(LISTED ENTRIES)

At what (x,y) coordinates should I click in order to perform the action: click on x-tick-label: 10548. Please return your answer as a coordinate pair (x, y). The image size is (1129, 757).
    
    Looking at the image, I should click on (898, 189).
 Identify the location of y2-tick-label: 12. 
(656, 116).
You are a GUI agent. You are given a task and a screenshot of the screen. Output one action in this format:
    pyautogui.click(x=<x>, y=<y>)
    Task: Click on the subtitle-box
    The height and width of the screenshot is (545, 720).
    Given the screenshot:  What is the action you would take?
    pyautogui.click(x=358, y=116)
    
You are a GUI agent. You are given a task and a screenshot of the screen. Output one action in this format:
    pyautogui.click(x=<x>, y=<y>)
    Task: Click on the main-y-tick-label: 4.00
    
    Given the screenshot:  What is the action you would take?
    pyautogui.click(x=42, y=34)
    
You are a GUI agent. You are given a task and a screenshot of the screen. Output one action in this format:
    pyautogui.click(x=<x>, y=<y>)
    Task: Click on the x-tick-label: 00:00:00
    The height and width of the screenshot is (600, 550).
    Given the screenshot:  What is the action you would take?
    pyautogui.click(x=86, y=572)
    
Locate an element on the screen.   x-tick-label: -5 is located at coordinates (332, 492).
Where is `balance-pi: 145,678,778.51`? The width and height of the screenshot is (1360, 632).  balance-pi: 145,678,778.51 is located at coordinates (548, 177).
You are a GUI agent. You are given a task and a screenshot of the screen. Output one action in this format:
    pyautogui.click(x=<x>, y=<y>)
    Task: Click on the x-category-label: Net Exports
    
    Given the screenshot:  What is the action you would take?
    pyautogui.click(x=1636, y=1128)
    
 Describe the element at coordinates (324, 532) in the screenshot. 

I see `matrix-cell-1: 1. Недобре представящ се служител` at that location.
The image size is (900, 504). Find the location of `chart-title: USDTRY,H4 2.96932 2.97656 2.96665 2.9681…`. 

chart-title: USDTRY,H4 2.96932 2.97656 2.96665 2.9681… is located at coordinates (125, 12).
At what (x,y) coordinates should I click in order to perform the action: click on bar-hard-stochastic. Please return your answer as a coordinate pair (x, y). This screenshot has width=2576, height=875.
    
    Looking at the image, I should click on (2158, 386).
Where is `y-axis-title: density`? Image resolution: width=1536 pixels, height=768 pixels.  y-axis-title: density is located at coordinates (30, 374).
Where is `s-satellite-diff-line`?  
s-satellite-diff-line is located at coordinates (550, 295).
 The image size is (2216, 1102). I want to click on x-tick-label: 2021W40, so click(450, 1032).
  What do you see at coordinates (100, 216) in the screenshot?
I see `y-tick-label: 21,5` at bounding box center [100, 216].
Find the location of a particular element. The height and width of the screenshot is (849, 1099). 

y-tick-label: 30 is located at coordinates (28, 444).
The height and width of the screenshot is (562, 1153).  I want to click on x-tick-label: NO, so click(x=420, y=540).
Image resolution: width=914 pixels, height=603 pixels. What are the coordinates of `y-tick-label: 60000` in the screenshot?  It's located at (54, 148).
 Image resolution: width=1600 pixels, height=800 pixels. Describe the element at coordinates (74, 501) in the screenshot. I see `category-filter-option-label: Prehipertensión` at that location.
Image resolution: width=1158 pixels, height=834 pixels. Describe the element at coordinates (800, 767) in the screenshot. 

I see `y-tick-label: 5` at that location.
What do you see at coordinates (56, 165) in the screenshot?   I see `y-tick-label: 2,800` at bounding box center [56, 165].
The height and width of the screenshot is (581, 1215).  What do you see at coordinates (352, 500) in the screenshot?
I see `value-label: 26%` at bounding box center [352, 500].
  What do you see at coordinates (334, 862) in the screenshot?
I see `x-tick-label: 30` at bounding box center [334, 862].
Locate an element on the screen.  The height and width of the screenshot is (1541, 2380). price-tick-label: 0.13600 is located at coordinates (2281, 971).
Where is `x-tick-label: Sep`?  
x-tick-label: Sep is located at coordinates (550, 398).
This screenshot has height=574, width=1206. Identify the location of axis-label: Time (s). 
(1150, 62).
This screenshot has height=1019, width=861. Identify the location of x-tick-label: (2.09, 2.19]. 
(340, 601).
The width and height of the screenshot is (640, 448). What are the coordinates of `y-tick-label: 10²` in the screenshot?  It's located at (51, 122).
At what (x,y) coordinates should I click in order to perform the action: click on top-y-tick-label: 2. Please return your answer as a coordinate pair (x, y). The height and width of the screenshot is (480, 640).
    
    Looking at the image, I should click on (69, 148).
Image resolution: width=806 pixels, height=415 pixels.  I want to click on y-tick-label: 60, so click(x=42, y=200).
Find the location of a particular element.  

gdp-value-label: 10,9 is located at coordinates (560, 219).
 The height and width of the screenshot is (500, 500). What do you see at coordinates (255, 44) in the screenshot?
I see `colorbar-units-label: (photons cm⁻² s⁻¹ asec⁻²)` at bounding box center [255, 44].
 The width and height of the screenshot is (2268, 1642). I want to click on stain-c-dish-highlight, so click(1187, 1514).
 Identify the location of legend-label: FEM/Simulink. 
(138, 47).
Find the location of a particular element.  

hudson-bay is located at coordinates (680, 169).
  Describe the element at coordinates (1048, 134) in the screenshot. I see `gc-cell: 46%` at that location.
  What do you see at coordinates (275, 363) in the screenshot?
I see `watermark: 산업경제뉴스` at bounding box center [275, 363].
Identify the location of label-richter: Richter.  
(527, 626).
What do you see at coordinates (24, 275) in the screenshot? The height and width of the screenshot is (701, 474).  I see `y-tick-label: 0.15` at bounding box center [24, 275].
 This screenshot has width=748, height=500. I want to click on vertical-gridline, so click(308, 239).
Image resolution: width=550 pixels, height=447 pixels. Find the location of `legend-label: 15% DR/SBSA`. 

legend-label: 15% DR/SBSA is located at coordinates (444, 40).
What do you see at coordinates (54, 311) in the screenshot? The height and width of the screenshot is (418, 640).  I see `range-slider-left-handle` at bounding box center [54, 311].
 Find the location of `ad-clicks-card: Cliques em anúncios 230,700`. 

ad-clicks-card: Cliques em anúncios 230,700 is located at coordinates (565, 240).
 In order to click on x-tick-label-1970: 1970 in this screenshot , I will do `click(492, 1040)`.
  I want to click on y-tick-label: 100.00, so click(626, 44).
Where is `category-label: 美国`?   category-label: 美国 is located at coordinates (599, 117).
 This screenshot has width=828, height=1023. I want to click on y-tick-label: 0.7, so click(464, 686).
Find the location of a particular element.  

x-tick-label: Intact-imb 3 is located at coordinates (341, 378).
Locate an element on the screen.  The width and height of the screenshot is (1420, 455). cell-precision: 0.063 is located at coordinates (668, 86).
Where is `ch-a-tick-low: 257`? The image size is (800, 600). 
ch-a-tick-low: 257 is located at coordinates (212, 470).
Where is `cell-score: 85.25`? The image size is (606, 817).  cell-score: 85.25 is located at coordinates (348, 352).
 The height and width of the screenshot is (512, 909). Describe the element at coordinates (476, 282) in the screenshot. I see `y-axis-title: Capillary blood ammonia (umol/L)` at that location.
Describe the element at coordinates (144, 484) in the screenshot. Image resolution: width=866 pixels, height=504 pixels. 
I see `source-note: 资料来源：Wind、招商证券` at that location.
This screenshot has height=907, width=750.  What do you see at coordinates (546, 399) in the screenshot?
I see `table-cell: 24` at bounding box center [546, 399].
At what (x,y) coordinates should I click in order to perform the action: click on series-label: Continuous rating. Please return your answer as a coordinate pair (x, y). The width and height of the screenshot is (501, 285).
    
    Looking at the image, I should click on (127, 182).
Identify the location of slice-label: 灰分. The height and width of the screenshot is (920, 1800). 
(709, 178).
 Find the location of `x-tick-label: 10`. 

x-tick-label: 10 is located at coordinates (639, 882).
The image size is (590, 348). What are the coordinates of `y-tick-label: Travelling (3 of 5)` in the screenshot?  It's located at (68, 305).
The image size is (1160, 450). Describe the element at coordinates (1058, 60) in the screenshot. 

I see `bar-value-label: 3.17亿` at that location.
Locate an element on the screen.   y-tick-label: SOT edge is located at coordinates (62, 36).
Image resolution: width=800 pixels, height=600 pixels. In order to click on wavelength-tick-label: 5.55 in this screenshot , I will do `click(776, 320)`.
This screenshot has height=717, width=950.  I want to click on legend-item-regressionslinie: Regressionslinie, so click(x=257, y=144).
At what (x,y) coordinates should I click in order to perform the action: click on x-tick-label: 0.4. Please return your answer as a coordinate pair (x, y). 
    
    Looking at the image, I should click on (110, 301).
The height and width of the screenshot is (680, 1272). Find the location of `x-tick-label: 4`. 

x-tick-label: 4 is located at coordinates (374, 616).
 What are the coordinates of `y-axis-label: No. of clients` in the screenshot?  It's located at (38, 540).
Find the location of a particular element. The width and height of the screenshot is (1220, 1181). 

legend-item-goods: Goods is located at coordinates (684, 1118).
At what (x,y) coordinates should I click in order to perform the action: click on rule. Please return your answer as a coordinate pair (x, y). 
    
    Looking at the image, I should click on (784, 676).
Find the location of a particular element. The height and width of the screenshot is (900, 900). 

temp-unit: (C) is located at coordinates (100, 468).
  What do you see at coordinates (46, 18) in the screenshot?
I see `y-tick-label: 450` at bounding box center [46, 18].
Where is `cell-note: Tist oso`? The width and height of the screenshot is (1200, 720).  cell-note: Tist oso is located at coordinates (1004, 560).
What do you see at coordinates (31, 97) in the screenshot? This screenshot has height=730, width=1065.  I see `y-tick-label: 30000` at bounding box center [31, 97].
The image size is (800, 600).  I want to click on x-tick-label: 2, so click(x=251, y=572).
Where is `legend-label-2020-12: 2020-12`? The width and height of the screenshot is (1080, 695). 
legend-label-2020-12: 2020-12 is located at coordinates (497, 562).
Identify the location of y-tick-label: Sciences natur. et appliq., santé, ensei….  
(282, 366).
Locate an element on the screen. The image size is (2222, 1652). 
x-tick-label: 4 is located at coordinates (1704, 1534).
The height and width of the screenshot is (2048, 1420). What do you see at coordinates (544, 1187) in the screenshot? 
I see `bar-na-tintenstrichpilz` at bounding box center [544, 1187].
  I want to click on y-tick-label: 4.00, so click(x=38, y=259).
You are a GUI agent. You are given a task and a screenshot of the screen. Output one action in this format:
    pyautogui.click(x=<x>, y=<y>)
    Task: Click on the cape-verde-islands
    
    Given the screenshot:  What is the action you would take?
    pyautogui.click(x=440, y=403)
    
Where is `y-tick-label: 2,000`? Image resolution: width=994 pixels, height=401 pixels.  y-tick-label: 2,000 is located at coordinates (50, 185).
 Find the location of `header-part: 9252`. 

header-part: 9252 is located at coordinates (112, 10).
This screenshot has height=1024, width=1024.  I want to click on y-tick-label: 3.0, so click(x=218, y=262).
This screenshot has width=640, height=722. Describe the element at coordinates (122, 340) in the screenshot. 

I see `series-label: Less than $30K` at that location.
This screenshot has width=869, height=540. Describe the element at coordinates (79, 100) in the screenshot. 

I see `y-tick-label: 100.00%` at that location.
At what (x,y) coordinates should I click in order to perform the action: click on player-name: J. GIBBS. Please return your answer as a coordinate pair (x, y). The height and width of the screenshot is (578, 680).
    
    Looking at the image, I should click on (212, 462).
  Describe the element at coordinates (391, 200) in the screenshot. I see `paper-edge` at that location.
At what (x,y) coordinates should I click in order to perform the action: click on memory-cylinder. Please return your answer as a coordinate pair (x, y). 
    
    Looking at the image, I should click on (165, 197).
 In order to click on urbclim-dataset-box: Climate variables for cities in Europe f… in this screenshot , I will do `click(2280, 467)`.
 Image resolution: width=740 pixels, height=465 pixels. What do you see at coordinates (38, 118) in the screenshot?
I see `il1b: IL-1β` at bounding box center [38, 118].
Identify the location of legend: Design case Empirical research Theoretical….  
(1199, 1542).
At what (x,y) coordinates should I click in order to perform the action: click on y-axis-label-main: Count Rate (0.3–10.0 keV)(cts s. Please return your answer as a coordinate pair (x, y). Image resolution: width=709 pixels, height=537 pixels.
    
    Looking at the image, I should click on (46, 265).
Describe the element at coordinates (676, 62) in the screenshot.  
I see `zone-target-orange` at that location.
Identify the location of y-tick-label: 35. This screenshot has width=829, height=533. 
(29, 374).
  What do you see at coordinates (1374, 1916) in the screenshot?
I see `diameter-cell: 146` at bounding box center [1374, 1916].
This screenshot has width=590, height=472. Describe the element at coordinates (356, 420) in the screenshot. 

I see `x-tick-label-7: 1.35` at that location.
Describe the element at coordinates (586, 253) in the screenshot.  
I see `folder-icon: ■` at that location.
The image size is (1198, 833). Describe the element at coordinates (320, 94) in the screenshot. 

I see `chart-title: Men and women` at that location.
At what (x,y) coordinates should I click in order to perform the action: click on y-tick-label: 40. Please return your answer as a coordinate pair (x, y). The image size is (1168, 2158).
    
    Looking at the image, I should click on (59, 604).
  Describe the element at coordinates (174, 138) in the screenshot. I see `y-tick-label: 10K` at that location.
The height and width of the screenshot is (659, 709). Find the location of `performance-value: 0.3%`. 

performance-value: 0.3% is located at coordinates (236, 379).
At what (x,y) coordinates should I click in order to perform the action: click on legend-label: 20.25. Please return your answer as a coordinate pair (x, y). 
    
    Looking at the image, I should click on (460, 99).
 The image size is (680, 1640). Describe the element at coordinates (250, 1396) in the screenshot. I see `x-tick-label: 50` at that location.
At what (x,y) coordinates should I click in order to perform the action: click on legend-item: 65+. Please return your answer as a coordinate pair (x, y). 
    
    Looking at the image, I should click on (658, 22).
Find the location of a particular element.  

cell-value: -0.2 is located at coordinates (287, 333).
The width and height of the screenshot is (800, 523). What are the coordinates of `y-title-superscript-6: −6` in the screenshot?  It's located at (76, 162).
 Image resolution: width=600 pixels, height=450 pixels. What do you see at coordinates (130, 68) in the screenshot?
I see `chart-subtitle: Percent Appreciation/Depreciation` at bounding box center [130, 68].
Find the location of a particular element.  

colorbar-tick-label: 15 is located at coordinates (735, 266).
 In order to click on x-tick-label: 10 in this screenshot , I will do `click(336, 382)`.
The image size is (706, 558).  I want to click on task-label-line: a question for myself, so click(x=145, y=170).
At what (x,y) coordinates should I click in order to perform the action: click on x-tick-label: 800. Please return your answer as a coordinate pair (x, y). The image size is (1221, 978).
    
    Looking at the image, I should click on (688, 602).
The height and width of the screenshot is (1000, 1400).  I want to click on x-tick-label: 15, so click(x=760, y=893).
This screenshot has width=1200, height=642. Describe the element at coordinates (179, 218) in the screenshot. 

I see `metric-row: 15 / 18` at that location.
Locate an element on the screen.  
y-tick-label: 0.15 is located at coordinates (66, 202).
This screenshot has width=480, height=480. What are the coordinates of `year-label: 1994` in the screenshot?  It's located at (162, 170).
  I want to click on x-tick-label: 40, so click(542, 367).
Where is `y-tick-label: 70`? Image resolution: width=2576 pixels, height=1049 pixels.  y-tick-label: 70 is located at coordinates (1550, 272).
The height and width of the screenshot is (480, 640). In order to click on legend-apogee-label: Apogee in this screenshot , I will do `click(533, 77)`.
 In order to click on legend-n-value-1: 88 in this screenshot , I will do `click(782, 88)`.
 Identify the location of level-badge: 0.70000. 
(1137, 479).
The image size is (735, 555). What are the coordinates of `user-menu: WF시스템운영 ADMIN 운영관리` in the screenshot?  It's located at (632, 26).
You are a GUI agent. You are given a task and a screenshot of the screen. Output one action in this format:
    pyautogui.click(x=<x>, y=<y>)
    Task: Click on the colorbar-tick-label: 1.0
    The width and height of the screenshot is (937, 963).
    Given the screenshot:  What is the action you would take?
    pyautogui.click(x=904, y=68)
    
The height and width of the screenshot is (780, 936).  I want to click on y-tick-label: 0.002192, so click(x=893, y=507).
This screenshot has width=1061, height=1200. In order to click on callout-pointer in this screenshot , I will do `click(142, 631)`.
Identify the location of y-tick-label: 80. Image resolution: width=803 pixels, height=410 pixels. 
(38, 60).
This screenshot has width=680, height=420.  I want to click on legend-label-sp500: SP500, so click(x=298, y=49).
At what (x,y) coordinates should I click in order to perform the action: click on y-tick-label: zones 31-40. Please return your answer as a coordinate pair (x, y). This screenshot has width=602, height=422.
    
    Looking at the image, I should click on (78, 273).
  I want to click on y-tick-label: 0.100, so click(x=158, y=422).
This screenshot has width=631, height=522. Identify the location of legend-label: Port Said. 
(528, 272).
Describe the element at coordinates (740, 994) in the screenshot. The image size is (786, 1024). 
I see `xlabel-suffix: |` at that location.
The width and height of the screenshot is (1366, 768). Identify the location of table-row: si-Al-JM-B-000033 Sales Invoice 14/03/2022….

(End LISTED ENTRIES)

▶ WHAT TO WORK ON: Copy the listing above word for word, starting at its first line and stopping after the line that contains "Looking at the image, I should click on (898, 189).".

▶ EXERCISE RESULT:
At what (x,y) coordinates should I click in order to perform the action: click on x-tick-label: 10548. Please return your answer as a coordinate pair (x, y). The image size is (1129, 757).
    
    Looking at the image, I should click on (898, 189).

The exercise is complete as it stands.